De há muito que o Nordeste alforriou-se da dependência ao coronelismo político, oligárquico e predatório que vicejou por décadas, afastando investidores do Brasil e do exterior e traduzindo uma visão caricata, injusta e segregacionista do povo desta região. Essa ‘revolução’ começou pelo Estado do Ceará, onde grupos hegemônicos conservadores foram varridos do poder e a própria realidade experimentou transformações sinalizando para a modernidade e para a reciclagem das elites dirigentes. O fenômeno começou a se espalhar por outros Estados, que passaram a investir na exploração de suas riquezas e na redução da dependência a Brasília. Atualmente o cenário aponta para inúmeros “nichos” de progresso em setores até então inexplorados, como o das energias renováveis, proporcionando emancipação dos grupos econômicos locais e oferecendo aos governos estaduais abertura de novos empreendimentos focados na geração de emprego e renda. O Nordeste, também, aprendeu, finalmente, a conviver com o fenômeno da seca, preparando-se para manter a economia resistente nos períodos cruciais que afetam o Polígono do Semi-árido. As políticas públicas são mais visíveis do ponto de vista do enfoque da desconcentração da renda, o que significa guinada espetacular no modelo que perdurou por décadas.

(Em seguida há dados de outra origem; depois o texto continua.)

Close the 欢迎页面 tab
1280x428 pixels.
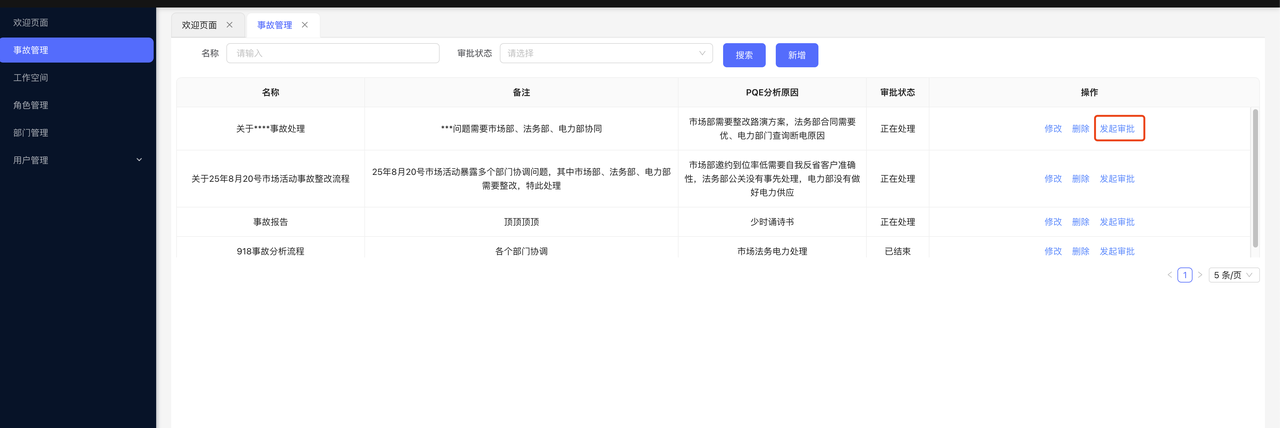tap(229, 25)
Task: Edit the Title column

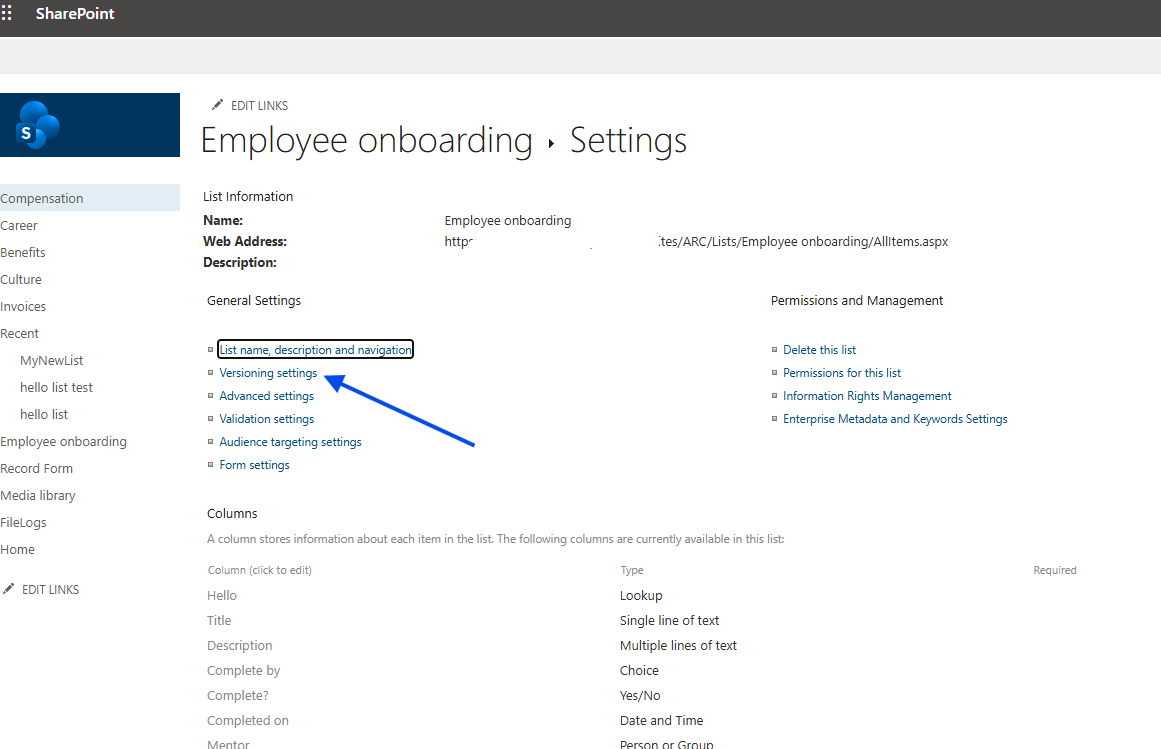Action: pyautogui.click(x=219, y=620)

A criação, pelos governos locais, de um Consórcio Interestadual de Desenvolvimento Auto-Sustentável do Nordeste entra nesse contexto como uma resposta audaciosa do poder público regional como estratégia independente de sobrevivência, tendo sido fonte inspiradora para Consórcios de outras regiões que se agregam para defender suas próprias prioridades e necessidades. O Consórcio Nordeste surgiu exatamente no único governo de Jair Bolsonaro e demonstrou autonomia que surpreendeu e irritou o governante de plantão por ser encarado como um organismo concorrente perante o governo federal, desafiando senhores de baraço e cutelo acostumados a monopolizar o orçamento e ajustá-lo às suas ambições eleitoreiras. O ex-presidente Bolsonaro passou recibo do desconforto com a mobilização dos governadores no âmbito do Consórcio Nordeste porque foi chamado a dividir espaços de poder e de protagonismo no cenário nacional. A atuação do Consórcio na pandemia de covid-19 foi um contraponto valioso à inércia do governo passado, que, fiel à cartilha negacionista, desafiava a Ciência e atrasava a aquisição de vacinas, o que provocou perdas incalculáveis para o Brasil no ranking das estatísticas mundiais. O novo Nordeste é uma realidade irreversível – e é isto que o bolsonarismo não aceita,pela perda cada vez maior de espaços de influência e decisão a que está condenado.